━━━ Data for analysis ━━━

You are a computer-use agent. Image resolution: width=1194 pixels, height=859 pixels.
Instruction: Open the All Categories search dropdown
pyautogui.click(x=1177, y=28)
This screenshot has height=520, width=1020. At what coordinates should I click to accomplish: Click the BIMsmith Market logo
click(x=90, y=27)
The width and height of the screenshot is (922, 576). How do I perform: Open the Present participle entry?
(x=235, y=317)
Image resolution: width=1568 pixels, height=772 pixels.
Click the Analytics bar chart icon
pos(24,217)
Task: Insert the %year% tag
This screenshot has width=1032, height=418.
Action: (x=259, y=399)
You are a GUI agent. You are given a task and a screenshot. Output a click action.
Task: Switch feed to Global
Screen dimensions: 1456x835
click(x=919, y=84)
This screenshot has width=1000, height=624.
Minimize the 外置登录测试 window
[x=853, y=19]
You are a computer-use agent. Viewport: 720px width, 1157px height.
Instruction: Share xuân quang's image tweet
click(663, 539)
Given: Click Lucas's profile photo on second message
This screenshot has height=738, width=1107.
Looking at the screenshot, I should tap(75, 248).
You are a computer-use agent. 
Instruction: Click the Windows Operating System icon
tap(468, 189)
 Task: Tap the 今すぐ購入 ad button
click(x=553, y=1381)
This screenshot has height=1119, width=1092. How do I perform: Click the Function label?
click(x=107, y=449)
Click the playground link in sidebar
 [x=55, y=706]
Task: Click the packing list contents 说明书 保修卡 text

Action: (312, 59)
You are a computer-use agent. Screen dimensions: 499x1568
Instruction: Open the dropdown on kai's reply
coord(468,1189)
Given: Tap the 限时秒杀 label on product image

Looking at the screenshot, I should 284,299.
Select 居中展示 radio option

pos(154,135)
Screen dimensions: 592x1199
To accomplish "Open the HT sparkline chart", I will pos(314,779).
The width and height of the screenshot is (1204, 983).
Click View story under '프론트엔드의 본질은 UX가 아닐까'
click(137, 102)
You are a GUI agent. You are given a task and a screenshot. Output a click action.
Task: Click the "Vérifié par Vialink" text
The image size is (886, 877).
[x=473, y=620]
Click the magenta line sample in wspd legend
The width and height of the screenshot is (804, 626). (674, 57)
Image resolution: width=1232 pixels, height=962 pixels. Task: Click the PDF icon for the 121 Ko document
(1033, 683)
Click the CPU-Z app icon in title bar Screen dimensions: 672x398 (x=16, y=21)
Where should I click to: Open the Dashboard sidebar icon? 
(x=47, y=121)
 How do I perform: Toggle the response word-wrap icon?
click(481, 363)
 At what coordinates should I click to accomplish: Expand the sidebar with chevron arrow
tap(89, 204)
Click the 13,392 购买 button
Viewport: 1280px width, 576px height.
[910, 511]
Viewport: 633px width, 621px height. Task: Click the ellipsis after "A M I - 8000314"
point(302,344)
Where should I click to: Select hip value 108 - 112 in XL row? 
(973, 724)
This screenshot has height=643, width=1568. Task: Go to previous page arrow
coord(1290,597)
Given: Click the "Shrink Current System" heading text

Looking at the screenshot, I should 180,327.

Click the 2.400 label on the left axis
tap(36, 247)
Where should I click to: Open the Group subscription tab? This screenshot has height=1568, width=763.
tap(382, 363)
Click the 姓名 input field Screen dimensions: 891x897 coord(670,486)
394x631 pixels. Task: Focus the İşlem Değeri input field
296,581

━━━

Copy out every record again, letter for letter.

You are a computer-use agent. Image resolution: width=1194 pixels, height=859 pixels.
Instruction: Open the All Categories search dropdown
pyautogui.click(x=1177, y=28)
This screenshot has height=520, width=1020. At what coordinates should I click to accomplish: Click the BIMsmith Market logo
click(x=90, y=27)
The width and height of the screenshot is (922, 576). How do I perform: Open the Present participle entry?
(x=235, y=317)
Image resolution: width=1568 pixels, height=772 pixels.
Click the Analytics bar chart icon
pos(24,217)
Task: Insert the %year% tag
This screenshot has width=1032, height=418.
Action: (x=259, y=399)
You are a GUI agent. You are given a task and a screenshot. Output a click action.
Task: Switch feed to Global
Screen dimensions: 1456x835
click(x=919, y=84)
This screenshot has width=1000, height=624.
Minimize the 外置登录测试 window
[x=853, y=19]
You are a computer-use agent. Viewport: 720px width, 1157px height.
Instruction: Share xuân quang's image tweet
click(663, 539)
Given: Click Lucas's profile photo on second message
This screenshot has height=738, width=1107.
Looking at the screenshot, I should tap(75, 248).
You are a computer-use agent. 
Instruction: Click the Windows Operating System icon
tap(468, 189)
 Task: Tap the 今すぐ購入 ad button
click(x=553, y=1381)
This screenshot has height=1119, width=1092. How do I perform: Click the Function label?
click(x=107, y=449)
Click the playground link in sidebar
 [x=55, y=706]
Task: Click the packing list contents 说明书 保修卡 text

Action: (312, 59)
You are a computer-use agent. Screen dimensions: 499x1568
Instruction: Open the dropdown on kai's reply
coord(468,1189)
Given: Tap the 限时秒杀 label on product image

Looking at the screenshot, I should 284,299.
Select 居中展示 radio option

pos(154,135)
Screen dimensions: 592x1199
To accomplish "Open the HT sparkline chart", I will pos(314,779).
The width and height of the screenshot is (1204, 983).
Click View story under '프론트엔드의 본질은 UX가 아닐까'
click(137, 102)
You are a GUI agent. You are given a task and a screenshot. Output a click action.
Task: Click the "Vérifié par Vialink" text
The image size is (886, 877).
[x=473, y=620]
Click the magenta line sample in wspd legend
The width and height of the screenshot is (804, 626). (674, 57)
Image resolution: width=1232 pixels, height=962 pixels. Task: Click the PDF icon for the 121 Ko document
(1033, 683)
Click the CPU-Z app icon in title bar Screen dimensions: 672x398 (x=16, y=21)
Where should I click to: Open the Dashboard sidebar icon? 
(x=47, y=121)
 How do I perform: Toggle the response word-wrap icon?
click(481, 363)
 At what coordinates should I click to accomplish: Expand the sidebar with chevron arrow
tap(89, 204)
Click the 13,392 购买 button
Viewport: 1280px width, 576px height.
[910, 511]
Viewport: 633px width, 621px height. Task: Click the ellipsis after "A M I - 8000314"
point(302,344)
Where should I click to: Select hip value 108 - 112 in XL row? 
(973, 724)
This screenshot has height=643, width=1568. Task: Go to previous page arrow
coord(1290,597)
Given: Click the "Shrink Current System" heading text

Looking at the screenshot, I should 180,327.

Click the 2.400 label on the left axis
tap(36, 247)
Where should I click to: Open the Group subscription tab? This screenshot has height=1568, width=763.
tap(382, 363)
Click the 姓名 input field Screen dimensions: 891x897 coord(670,486)
394x631 pixels. Task: Focus the İşlem Değeri input field
296,581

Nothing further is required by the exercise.